I used the expression, "Columbus, we have a problem." as a matter of poetic license.  Yes, the USTA  should coordinate a group to come up with best practices for introducing standardbred racing into new markets to lessen the chance we flame out like we did in Iowa and we may be doing in Virginia, but the USTA is not to blame alone.  The entire industry needs to work together on this.  If we leave it up to horsemen in one state to market the sport, we are destined to failure.

One of the complaints you hear from some people is there is no marketing at Colonial Downs of harness racing.  Now, not being from Virginia, I don't know specifically what kind of marketing, if there is any, Colonial Downs does for harness racing.  This should be a wake up call for those that say the track should do the promoting alone.  If the tracks are not going to promote on their own, horsemen better be willing to work with them to promote; otherwise failure is guaranteed. 

$1,800 pools indicate there is no interest in their racing product.  Why is that?  First we need to know why the sport is being repudiated by the local population.  Is it the sports perception?  If so, horsemen all over the country have some responsibility for this and we need to get this sport a better perception. 

Another reason is there is too much racing going on and Colonial Downs is being bypassed.  Now, assuming takeouts are reasonable, people would play Colonial Downs if there were not too many tracks racing at the same time.  We are spreading what wagering on standardbred racing is taking place over too many tracks at a given time.  In some ways, we need to lead our customers to wager on these tracks and that is done by not having all these tracks racing and competing at the same time.  Maybe racing at different times of the day would work, maybe not racing all year at some tracks or six days a week would help.  Yes, things may be wonderful at some tracks with racinos, but unless horsemen nationally are willing to work together, some tracks are not going to make it as far as harness racing goes, even if they have racinos; we are guaranteeing failure of the sport nationwide.

Why should horsemen in state A care about what is happening in state B?  If racing fails in state B, state C, D, and E may be next.  As existing harness racing fans stop wagering due to death or attrition, there will be no new horseplayers because the sport no longer exists in these state.  As the harness racing market shrinks, soon enough, even your handle will decline; decline to the point you can be sure your harness tracks will be sure to go to legislators to kick horse racing out.

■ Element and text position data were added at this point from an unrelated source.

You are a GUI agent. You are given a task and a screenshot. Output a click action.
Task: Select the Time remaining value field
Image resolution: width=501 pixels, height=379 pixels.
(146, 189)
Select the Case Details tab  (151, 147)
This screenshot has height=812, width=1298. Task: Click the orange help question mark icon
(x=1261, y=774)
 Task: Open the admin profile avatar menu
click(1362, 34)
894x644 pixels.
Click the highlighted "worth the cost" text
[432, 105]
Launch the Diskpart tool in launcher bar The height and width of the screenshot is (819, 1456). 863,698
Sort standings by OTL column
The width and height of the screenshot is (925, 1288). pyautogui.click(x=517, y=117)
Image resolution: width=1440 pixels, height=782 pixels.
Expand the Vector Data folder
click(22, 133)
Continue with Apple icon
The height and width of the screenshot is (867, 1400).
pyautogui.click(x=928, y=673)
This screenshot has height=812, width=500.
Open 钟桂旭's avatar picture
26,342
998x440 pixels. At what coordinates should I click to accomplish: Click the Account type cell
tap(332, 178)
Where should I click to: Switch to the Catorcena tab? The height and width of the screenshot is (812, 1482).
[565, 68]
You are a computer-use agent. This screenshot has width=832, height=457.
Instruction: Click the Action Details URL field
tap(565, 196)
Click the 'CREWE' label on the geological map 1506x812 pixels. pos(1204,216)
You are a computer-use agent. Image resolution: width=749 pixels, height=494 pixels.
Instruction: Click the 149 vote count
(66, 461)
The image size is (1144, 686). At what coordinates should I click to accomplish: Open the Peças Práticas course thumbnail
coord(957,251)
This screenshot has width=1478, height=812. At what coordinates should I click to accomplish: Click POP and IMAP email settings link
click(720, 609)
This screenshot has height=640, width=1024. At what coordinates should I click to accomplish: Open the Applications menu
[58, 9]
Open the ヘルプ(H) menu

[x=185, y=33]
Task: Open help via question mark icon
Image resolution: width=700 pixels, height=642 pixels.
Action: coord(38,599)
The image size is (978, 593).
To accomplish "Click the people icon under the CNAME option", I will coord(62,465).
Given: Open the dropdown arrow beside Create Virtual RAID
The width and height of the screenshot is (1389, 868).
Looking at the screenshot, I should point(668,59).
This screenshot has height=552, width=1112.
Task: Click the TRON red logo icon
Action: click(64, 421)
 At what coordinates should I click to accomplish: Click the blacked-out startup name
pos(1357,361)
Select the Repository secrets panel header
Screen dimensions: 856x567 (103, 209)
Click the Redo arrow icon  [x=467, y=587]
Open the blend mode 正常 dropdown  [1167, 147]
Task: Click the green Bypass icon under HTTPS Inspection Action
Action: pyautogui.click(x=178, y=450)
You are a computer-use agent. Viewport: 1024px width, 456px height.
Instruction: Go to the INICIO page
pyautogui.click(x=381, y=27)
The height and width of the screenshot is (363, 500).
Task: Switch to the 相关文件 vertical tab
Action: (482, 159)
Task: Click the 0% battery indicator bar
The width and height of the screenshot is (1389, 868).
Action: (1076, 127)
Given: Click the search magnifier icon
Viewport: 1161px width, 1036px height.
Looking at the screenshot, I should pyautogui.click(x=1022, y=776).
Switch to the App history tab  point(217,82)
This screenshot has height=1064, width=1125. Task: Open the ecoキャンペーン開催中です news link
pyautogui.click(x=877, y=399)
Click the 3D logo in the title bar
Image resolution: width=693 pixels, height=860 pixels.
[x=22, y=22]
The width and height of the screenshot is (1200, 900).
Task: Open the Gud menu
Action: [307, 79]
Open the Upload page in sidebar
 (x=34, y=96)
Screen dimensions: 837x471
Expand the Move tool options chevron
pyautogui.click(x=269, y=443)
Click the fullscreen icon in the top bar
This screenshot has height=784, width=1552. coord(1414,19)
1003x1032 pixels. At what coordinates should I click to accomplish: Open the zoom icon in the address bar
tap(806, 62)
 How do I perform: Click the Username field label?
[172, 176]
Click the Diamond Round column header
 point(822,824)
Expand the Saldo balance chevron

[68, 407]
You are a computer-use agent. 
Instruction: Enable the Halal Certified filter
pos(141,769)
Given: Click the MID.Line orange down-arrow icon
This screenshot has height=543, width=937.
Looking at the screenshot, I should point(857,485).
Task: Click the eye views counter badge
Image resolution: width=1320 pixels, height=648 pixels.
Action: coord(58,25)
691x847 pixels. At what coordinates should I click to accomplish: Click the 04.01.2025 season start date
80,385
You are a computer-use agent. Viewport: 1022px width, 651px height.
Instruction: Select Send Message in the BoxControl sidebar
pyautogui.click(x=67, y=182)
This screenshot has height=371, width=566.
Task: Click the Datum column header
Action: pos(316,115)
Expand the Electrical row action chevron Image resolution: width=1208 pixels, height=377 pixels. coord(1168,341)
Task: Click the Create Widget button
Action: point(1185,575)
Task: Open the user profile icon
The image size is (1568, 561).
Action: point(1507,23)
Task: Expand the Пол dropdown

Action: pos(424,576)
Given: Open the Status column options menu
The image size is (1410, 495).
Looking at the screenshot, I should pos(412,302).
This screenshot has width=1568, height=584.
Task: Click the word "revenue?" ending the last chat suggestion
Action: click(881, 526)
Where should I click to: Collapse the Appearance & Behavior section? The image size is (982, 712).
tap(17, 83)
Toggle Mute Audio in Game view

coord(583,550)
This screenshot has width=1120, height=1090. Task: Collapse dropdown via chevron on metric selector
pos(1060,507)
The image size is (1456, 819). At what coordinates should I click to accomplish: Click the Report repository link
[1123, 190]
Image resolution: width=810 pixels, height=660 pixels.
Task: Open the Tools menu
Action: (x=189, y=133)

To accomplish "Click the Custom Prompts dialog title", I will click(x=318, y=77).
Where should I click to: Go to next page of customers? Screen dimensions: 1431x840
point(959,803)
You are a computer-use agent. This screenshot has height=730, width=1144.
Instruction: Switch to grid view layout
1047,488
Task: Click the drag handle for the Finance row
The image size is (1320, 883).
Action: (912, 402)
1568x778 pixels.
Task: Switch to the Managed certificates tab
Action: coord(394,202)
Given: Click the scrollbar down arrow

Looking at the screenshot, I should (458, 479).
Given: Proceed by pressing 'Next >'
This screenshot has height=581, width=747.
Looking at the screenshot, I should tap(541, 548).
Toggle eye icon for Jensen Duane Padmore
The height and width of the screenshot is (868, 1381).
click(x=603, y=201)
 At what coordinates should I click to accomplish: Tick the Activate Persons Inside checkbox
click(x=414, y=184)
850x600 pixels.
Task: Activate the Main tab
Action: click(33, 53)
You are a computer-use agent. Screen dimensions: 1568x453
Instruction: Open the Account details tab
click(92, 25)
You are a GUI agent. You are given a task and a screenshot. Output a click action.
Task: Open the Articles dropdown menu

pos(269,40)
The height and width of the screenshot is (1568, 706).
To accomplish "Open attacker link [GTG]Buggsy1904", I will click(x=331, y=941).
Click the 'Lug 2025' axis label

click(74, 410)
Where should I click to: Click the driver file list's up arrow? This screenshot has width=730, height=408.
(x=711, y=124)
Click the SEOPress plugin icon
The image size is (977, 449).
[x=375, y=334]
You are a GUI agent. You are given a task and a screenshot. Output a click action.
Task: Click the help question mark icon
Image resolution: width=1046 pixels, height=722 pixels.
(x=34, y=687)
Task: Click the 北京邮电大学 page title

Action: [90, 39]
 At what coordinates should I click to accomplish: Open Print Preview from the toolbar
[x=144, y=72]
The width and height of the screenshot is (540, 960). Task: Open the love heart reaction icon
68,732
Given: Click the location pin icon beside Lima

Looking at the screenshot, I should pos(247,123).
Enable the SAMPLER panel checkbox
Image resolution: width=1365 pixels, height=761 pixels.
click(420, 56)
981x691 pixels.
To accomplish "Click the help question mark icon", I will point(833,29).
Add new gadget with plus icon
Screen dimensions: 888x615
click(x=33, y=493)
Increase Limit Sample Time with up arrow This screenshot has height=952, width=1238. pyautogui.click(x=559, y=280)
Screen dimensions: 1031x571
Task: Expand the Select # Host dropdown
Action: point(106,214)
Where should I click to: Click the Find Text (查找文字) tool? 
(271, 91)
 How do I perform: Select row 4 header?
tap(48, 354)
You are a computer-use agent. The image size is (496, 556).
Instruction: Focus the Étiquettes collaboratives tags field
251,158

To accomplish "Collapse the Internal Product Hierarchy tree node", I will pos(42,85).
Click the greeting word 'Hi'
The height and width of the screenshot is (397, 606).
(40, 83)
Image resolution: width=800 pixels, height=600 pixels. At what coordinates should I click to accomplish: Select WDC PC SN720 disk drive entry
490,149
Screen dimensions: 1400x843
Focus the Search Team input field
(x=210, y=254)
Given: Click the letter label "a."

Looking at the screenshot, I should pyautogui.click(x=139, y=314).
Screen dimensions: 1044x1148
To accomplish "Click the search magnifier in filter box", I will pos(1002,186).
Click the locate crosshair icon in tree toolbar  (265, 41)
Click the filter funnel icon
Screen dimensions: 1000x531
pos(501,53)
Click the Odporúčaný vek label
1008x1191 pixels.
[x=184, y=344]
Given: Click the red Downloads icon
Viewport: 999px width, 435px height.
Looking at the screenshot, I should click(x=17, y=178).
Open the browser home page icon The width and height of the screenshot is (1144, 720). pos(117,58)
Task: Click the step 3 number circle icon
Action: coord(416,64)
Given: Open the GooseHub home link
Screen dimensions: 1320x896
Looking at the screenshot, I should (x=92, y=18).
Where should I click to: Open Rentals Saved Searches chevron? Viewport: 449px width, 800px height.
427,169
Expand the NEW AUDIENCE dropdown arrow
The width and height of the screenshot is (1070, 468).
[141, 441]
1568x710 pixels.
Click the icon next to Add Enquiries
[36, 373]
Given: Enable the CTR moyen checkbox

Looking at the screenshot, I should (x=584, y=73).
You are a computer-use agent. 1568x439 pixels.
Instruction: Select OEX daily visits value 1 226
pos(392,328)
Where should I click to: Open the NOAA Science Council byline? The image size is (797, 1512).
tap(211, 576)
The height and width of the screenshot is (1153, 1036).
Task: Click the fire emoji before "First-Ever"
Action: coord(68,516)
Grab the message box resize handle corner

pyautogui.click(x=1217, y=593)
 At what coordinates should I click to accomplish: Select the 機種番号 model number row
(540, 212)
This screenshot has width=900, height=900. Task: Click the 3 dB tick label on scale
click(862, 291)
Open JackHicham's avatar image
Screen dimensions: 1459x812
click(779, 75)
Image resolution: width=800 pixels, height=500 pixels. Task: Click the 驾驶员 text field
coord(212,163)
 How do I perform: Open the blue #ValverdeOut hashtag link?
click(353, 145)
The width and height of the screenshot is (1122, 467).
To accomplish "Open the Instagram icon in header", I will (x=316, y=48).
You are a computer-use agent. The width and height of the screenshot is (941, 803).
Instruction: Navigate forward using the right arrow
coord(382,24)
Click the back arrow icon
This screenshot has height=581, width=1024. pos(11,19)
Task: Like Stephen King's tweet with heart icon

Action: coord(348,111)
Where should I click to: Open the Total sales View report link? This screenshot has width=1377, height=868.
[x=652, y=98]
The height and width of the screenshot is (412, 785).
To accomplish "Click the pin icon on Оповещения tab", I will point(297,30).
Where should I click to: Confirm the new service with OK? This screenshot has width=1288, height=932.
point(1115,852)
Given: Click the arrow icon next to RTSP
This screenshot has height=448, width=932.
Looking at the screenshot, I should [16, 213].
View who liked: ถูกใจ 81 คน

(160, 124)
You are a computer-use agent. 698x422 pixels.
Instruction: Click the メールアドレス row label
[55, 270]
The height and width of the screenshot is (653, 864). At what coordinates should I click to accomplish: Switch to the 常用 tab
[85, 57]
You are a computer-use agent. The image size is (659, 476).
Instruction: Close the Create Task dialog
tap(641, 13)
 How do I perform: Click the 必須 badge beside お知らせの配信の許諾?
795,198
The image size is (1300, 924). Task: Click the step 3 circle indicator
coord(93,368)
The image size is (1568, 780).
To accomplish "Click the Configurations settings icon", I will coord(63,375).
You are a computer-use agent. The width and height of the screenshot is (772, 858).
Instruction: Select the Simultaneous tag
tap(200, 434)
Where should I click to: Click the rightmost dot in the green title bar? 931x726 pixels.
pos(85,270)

So don't look at Iowa and now Virginia as isolataed incidents.  Their failure does not bode well for the sport nationally, the first dominos are tumbling.  Sooner or later, if steps are not taken, the other dominos will all fall.

The Meadowlands posted a video to allow people to meet their new GM, Mike Newlin.  Here it is.


    

1 comment:

JLB said...

As a fan of the sport for almost 50 years, and an owner for half that time, I agree with you that too few horsemen are doing anything to preserve harness racing. Those fortunate enough to race for slots-enhanced purses at Yonkers, Pocono, and Chester could, for the most part, care less about the long-term viability of the sport. Nor do they, with rare exception, care much about integrity issues such as illegal medications and beards fronting for suspect trainers. I have seen questionable calls and non-calls by judges at several Northeast tracks. It is not a pretty sight as the sport sinks beneath the national consciousness.